Menjelang dimulainya era baru Formula 1 pada tahun 2026, Red Bull Racing akhirnya mengakhiri spekulasi panjang mengenai siapa yang akan mendampingi Max Verstappen di tengah badai internal yang melanda tim.
Keputusan mempromosikan Isack Hadjar adalah langkah berani yang menunjukkan bahwa Dr. Helmut Marko masih memegang kendali atas kebijakan pembalap muda mereka. Hadjar, yang tampil impresif di musim 2025 bersama Racing Bulls, dianggap memiliki profil yang lebih cocok untuk menghadapi tekanan sebagai rekan setim Verstappen dibandingkan opsi lainnya. Sementara itu, cerita emosional datang dari Liam Lawson yang secara jujur menceritakan bagaimana Verstappen adalah orang pertama yang mendukungnya secara personal saat ia didepak secara brutal dari tim utama hanya setelah dua balapan di awal 2025.

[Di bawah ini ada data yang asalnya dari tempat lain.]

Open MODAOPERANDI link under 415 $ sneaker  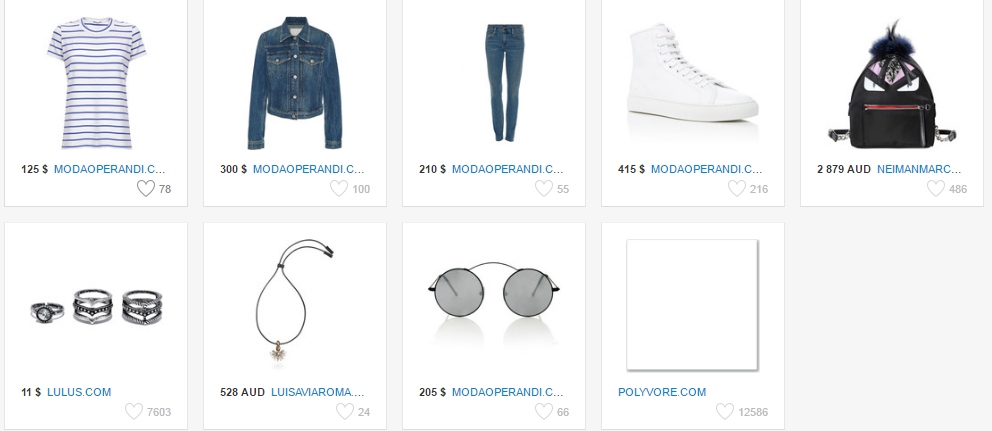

Susunan Pembalap Grup Red Bull 2026:
- Oracle Red Bull Racing: Max Verstappen & Isack Hadjar
- Visa Cash App RB (VCARB): Liam Lawson & Arvid Lindblad
- Pembalap Cadangan: Yuki Tsunoda (Resmi berpindah peran menjadi Test & Reserve Driver)

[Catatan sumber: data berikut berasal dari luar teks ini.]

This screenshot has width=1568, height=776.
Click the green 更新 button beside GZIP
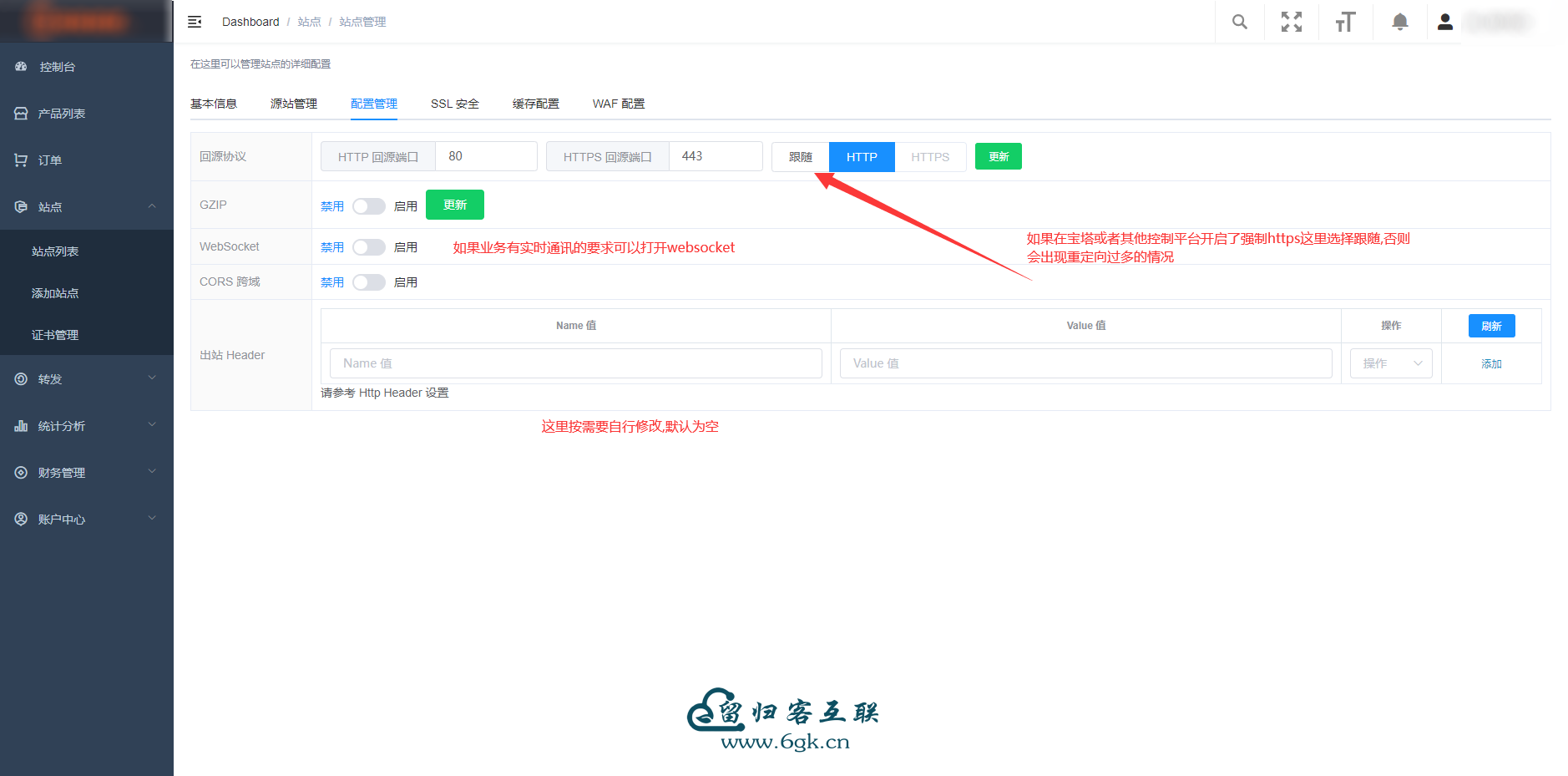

Namun, tantangan terbesar Red Bull di 2026 mungkin bukan pada pembalap, melainkan stabilitas teknis. Kehilangan Craig Skinner menyusul Adrian Newey menjadi sinyal merah bagi performa mobil RB22 mendatang. Dengan regulasi mesin Ford-Red Bull Powertrains yang belum teruji, Verstappen secara terbuka menyatakan kekhawatirannya mengenai "manajemen" mesin yang mungkin akan membuatnya tidak menikmati balapan seperti tahun-tahun sebelumnya.
Bagi para penggemar, musim 2026 akan menjadi ujian sejati: apakah sistem akademi Red Bull masih mampu mencetak bintang yang setara dengan Verstappen, ataukah kepergian otak-otak teknis akan mengakhiri dominasi tim asal Milton Keynes tersebut?